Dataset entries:
####################

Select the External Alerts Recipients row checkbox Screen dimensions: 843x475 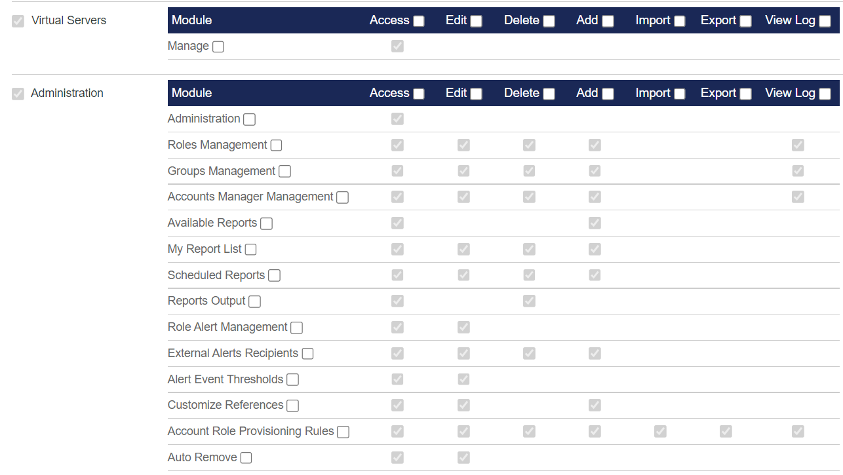click(x=307, y=354)
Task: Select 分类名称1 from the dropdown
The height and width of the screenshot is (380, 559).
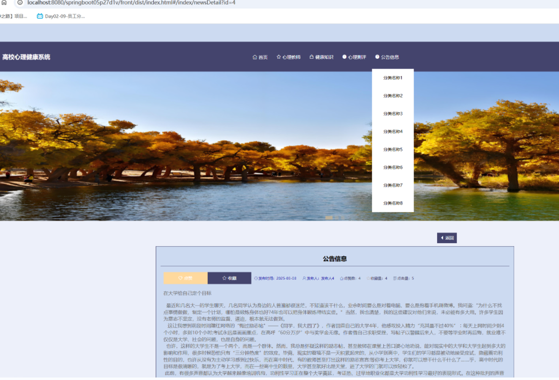Action: coord(393,78)
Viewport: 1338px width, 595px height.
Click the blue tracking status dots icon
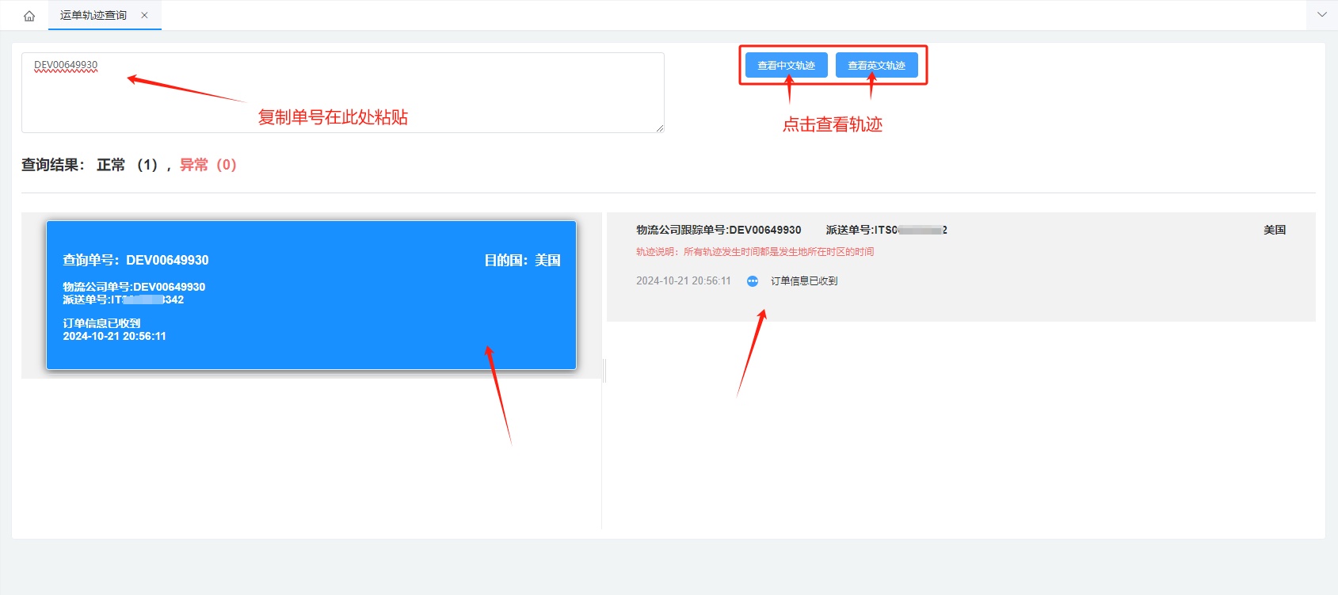pos(753,281)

####################

■ **TASK TO CARRY OUT**
The lines to be quoted run from the line containing "Task: Select 分类名称1 from the dropdown" through the end of the entries above, both included; quote them exactly and leave out any pictures.

■ **SOLUTION TO THIS TASK**
Task: Select 分类名称1 from the dropdown
The height and width of the screenshot is (380, 559).
Action: coord(393,78)
Viewport: 1338px width, 595px height.
Click the blue tracking status dots icon
pos(753,281)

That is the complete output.